• **Records for this exercise**

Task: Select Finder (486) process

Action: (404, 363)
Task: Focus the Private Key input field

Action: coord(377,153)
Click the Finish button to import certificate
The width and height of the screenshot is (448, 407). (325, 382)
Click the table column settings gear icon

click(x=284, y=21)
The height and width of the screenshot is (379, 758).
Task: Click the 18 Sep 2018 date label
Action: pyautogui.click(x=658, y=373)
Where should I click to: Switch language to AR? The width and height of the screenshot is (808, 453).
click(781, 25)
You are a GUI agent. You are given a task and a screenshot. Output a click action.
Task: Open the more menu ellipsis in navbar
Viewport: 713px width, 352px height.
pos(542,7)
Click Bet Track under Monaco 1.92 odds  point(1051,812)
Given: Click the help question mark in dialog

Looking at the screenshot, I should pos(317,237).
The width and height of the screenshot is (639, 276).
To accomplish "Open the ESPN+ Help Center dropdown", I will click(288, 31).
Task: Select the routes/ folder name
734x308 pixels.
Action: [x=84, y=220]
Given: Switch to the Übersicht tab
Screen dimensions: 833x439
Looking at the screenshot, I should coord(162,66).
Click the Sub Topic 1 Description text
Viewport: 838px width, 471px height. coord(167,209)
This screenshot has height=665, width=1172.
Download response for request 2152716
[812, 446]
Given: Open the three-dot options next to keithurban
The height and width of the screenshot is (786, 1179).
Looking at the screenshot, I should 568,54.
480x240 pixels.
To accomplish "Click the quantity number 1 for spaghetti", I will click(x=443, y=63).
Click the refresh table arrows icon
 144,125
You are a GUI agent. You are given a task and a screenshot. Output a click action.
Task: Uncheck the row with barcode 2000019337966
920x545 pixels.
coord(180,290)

• **What is needed**
Print the full listing again, word for word.

• **Your response**
Task: Select Finder (486) process

Action: (404, 363)
Task: Focus the Private Key input field

Action: coord(377,153)
Click the Finish button to import certificate
The width and height of the screenshot is (448, 407). (325, 382)
Click the table column settings gear icon

click(x=284, y=21)
The height and width of the screenshot is (379, 758).
Task: Click the 18 Sep 2018 date label
Action: pyautogui.click(x=658, y=373)
Where should I click to: Switch language to AR? The width and height of the screenshot is (808, 453).
click(781, 25)
You are a GUI agent. You are given a task and a screenshot. Output a click action.
Task: Open the more menu ellipsis in navbar
Viewport: 713px width, 352px height.
pos(542,7)
Click Bet Track under Monaco 1.92 odds  point(1051,812)
Given: Click the help question mark in dialog

Looking at the screenshot, I should pos(317,237).
The width and height of the screenshot is (639, 276).
To accomplish "Open the ESPN+ Help Center dropdown", I will click(288, 31).
Task: Select the routes/ folder name
734x308 pixels.
Action: [x=84, y=220]
Given: Switch to the Übersicht tab
Screen dimensions: 833x439
Looking at the screenshot, I should coord(162,66).
Click the Sub Topic 1 Description text
Viewport: 838px width, 471px height. coord(167,209)
This screenshot has height=665, width=1172.
Download response for request 2152716
[812, 446]
Given: Open the three-dot options next to keithurban
The height and width of the screenshot is (786, 1179).
Looking at the screenshot, I should 568,54.
480x240 pixels.
To accomplish "Click the quantity number 1 for spaghetti", I will click(x=443, y=63).
Click the refresh table arrows icon
 144,125
You are a GUI agent. You are given a task and a screenshot. Output a click action.
Task: Uncheck the row with barcode 2000019337966
920x545 pixels.
coord(180,290)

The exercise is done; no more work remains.